Victor Negrescu added: “We take up the initiative in times when Europe’s online gambling and betting market continues to expand rapidly, generating tens of billions of euros annually while increasingly operating across borders and benefitting from the single market.”

Both Sides Cite Illegal Gambling as Central Risk

Negrescu highlighted that according to industry estimates, illegal online gambling already represents around 71% of the market in Europe. This leads to major losses in public revenue, weaker consumer protection and increased risks linked to money laundering and organised crime.

The European Gaming and Betting Association (EGBA) has been critical of the proposal. Maaten Haijer, Secretary General of the EGBA, described the levy as “unworkable” when it was first touted back in February.

The EGBA and other trade bodies argue that taxing gambling could lead to operators taking mitigating measures which would push customers to illegal companies. This mirrors arguments made by the UK’s Betting and Gaming Council (BGC) during taxation discussions last year.

A YieldSec report cited by the European Casino Association (ECA) states the EU black market is costing some €20bn in tax money annually. The EGBA made a similar claim in July last year.

Lessons From US State Tax Hikes and UK Regulatory Outcomes

This EU conversation echoes tax-hike outcomes already observed in US states and the UK. In several US jurisdictions, aggressive tax increases on sports betting and iGaming have accelerated operator relocation or reduced compliance incentives. Illinois’ per-bet fee structure, for example, created structural friction that altered market participation.

Brazil’s proposed 18% GGR tax – a 50% jump from earlier expectations – has similarly raised concerns that operators may shift focus or see players migrate to gray markets. The pattern is consistent: when tax burdens rise sharply without corresponding enforcement against illegal operators, legal channels lose share.
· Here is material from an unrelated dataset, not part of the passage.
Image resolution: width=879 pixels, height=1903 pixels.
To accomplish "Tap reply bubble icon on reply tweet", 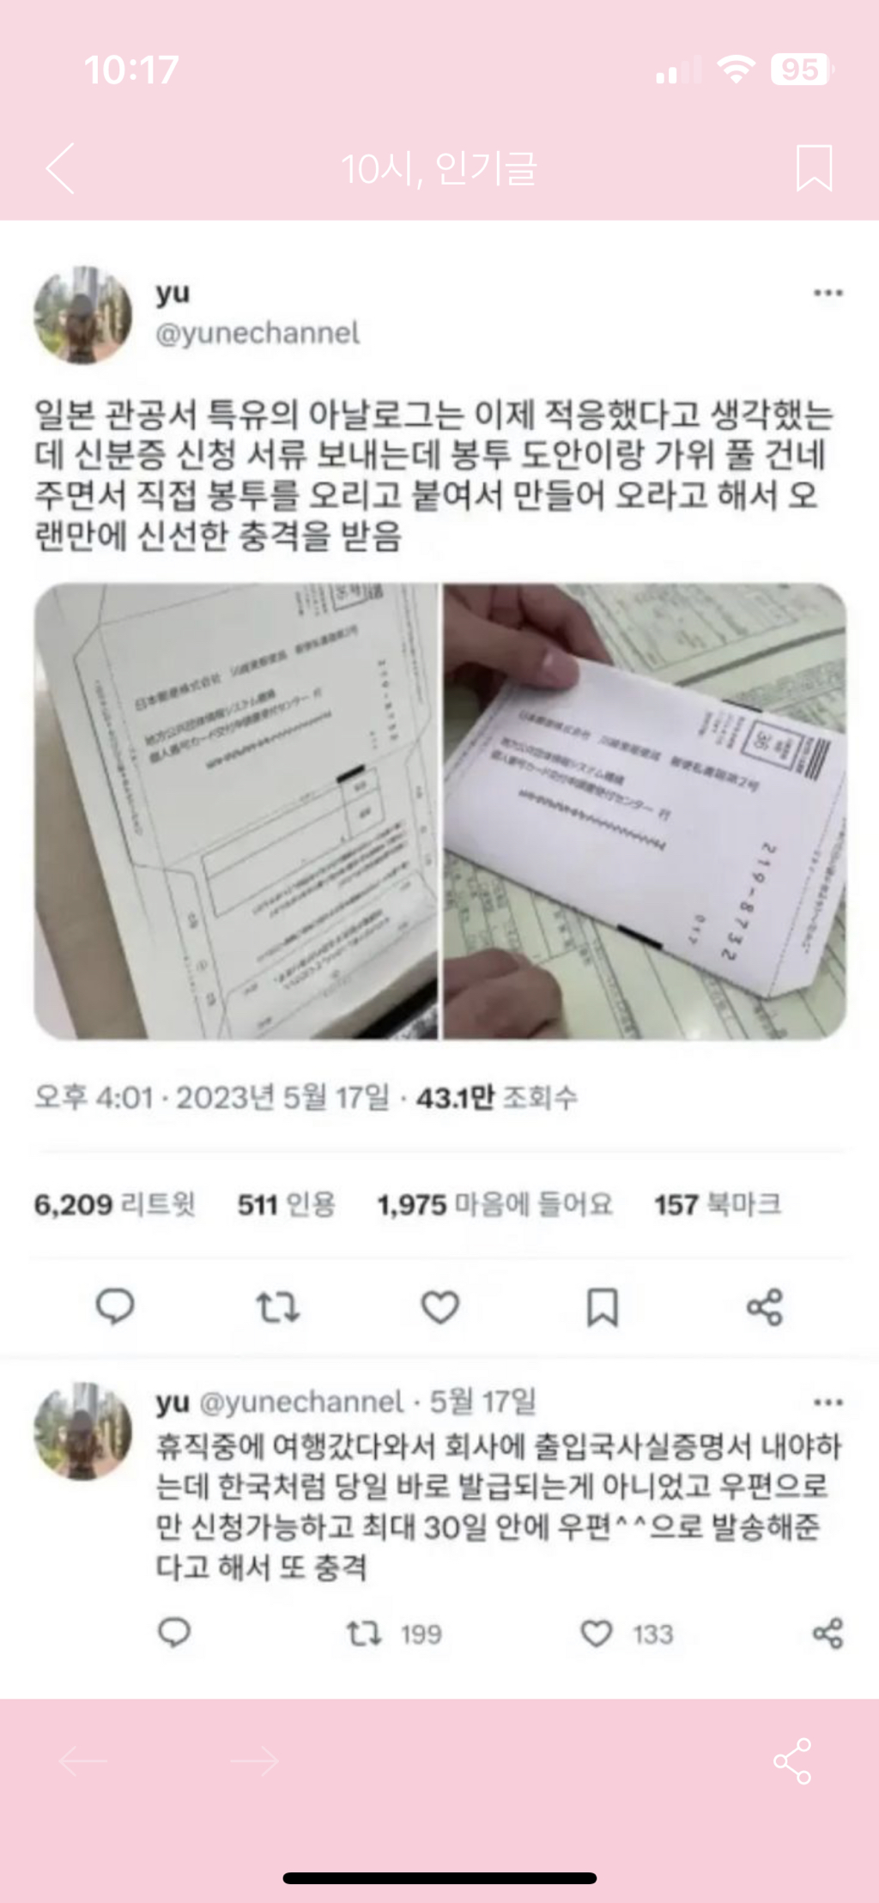I will pyautogui.click(x=174, y=1633).
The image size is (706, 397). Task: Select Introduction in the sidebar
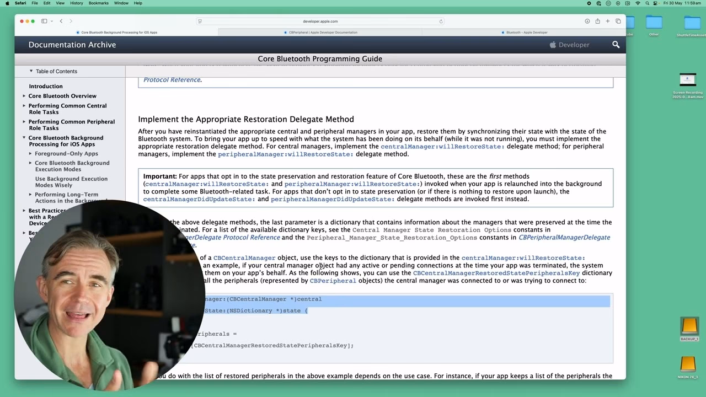click(46, 87)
The UK experience with remote gaming duty adjustments demonstrated parallel dynamics. Operators responded with cost controls, reduced marketing, and in some cases market exits or consolidation. Consumer migration to unregulated sites increased where perceived value declined.
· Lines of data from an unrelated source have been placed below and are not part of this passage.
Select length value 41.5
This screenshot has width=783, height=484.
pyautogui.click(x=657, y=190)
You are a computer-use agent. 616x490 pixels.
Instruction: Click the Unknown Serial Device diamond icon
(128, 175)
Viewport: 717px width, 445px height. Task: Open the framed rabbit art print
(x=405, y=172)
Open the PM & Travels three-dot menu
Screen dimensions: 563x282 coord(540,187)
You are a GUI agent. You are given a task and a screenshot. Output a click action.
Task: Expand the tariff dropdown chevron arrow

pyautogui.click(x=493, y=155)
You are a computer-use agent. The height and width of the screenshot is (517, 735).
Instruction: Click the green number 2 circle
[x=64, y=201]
These precedents underscore a limitation in the EU proposal. While the 1% levy appears modest on paper, its application across 27 member states with divergent enforcement capabilities could amplify black-market incentives rather than curb them.
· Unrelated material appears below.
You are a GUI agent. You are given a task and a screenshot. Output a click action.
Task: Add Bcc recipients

Operational, Strategic and Competitive Implications

For operators, the levy introduces new compliance risks at a time of cross-border expansion. Client-partners already navigate varying national regimes. An EU-wide measure, even at 1%, would require harmonized reporting and could alter margins in already competitive markets.

Strategically, the proposal highlights an inflection point. The industry’s rapid growth across borders is real, yet the 71% illegal share cited by Negrescu reveals enforcement gaps that a revenue levy alone may not close. Competitive pressure from unregulated operators could intensify if legal players absorb the cost.

The shared emphasis on illegal gambling by both proponents and the EGBA creates a narrow path for dialogue. Any final framework must address the €20bn annual tax leakage identified by the ECA and EGBA. Without parallel measures to strengthen consumer protection and enforcement, the levy risks becoming another structural shift that favors gray markets.

The Bottom Line

The EU Budget Committee’s 27 May meeting on Victor Negrescu’s 1% gambling levy proposal reflects genuine fiscal pressure within the €2trn Multiannual Financial Framework. Yet the black-market risks articulated by the S&D, Negrescu, the EGBA and parallel trade bodies align closely with outcomes seen in US states and the UK after tax hikes. Operators have responded with mitigation steps that sometimes accelerate customer migration to illegal channels, producing the very revenue losses policymakers seek to avoid. A measured approach that pairs any levy with meaningful enforcement against the 71% illegal share and €20bn annual leakage offers the more constructive route. SCCG Management continues to advise client-partners on navigating these regulatory inflection points across jurisdictions.